The song that was playing as I pulled back into my neighborhood was "Day One," by Matthew West:
"It's day one of the rest of my life
It's day one of the best of my life
I'm marching on to the beat of a brand new drum
Yeah, here I come
The future has begun
Day one."

I'm hoarse but the singing helped.
Coming home tonight stung a little bit less than usual.
Poor Dwight looks pretty tired because the music made it harder for him to take his usual 3-hour nap.

Sunday, October 11, 2015

She had a vision

T was an avid reader.
Prior to her Kindle she made almost a weekly trip to our public library.
Once she had her Kindle she downloaded, on average, 3-5 books a week.

So many people have been shocked to learn that she had a turbulent childhood.
Family dysfunction, divorces, court proceedings, kidnappings, etc.
It took me years to tease out much of the information because she never really wanted to talk about it.
She did let me know that as a kid, in the midst of chaos, she would find her safe haven alone in a room with a book.
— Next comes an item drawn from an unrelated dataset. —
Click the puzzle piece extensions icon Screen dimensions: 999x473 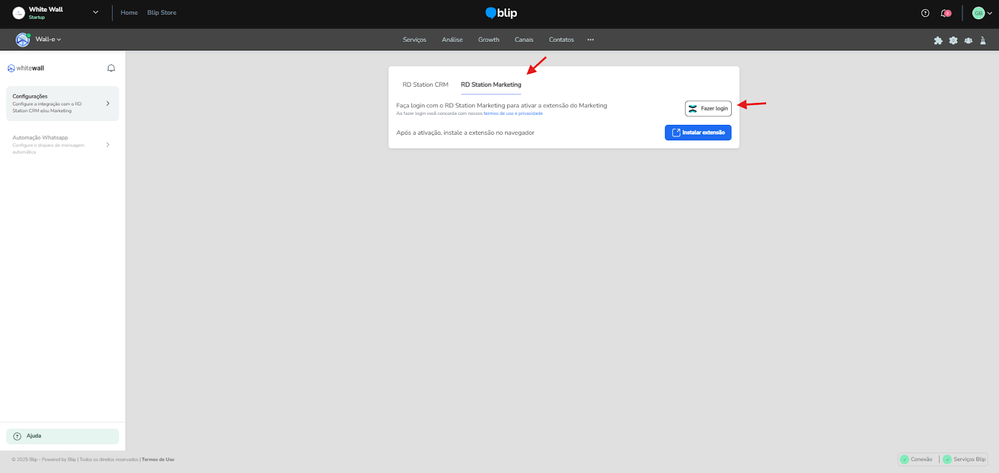pos(938,40)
She didn't have the benefit of having a stable family life as a model to follow when she became an adult.
I don't know exactly what she read as a child but I suspect, through some of her readings, she was able to envision a perfect family.
She achieved her vision.

She was a relatively small woman in stature but such a strong person, intrinsically, who was determined to never let her past affect her future.

Friday, October 9, 2015

Just when you thought it was safe to go back in the water

I went to a men's bible study group this morning for the first time.
All was going fine until we started to discuss the letters the disciple Paul had written and then someone went off on a tangent to talk about how letter writing has become a lost practice.
The group leader decided to ask "who here has actually received a hand written note recently," while looking right at me.
Of course I'm still getting a few hand written notes every week since T died.
When I answered that I have the water works started.
I then explained why I was crying while my voice was cracking but luckily I was able to compose myself in short order.
I mentioned then that, in a way, I wish the notes would stop.
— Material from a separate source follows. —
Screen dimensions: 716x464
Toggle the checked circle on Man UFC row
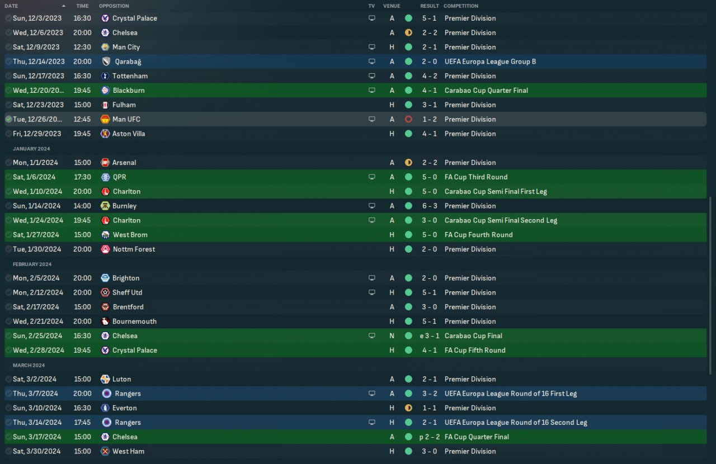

I had another nice note, when the mail arrived, on a card today.
The tears started to flow while reading the kind words.
I wasn't being truthful when I said I wish the letters would stop.
I don't wish for that to happen.
Especially when I can read them in private.

Thursday, October 8, 2015

As it should be

Another blog (grievinghusband.blogspot.com) by a middle aged male who lost his wife noted,"we could read other by the most fleeting of glances, a frown or a simple smile."

He went on to say,"I would almost say she was made for me and I like to think that she thought the same about me too."

Well stated.

The two of them had a lot in common with the two of us.

Sunday, October 4, 2015

The facts of life

American Heart Assosciation statistics for out of hospital cardiac arrest (OHCA) victims include the following:
* 25% of OHCA victims have no symptoms before an arrest.
*Survival to hospital discharge for OHCA victims is 10.4 percent. Only one of ten OHCA victims who make it to the hospital after advanced cardiac life support survive to be discharged.

T had an OHCA.
I think she was in the 25% who had no symptoms before her cardiac arrest-at least she didn't voice any symptoms and I've convinced myself that I didn't notice any-on most days (other days I question if I missed subtle signs).
She was one of the 9/10 who did not survive to hospital discharge.
I still have thoughts that she still might be here if I had done CPR more effectively at home before the rescue squad arrived.
These thoughts are always accompanied by guilt.
I suspect I've been reviewing these statistics to in a way encourage me to accept that the odds for her recovery were not significantly worsened by my inability to adequately resuscitate her after she collapsed in our home.
I haven't been able to accept it yet.